The answer must be the full listing, repeated word for word.
•••
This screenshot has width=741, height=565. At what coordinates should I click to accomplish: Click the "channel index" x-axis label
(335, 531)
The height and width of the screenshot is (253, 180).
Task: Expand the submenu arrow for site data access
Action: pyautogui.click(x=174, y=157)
•••
WRITTEN ANSWER.
This screenshot has width=741, height=565. At what coordinates should I click to accomplish: Click the "channel index" x-axis label
(335, 531)
The height and width of the screenshot is (253, 180).
Task: Expand the submenu arrow for site data access
Action: pyautogui.click(x=174, y=157)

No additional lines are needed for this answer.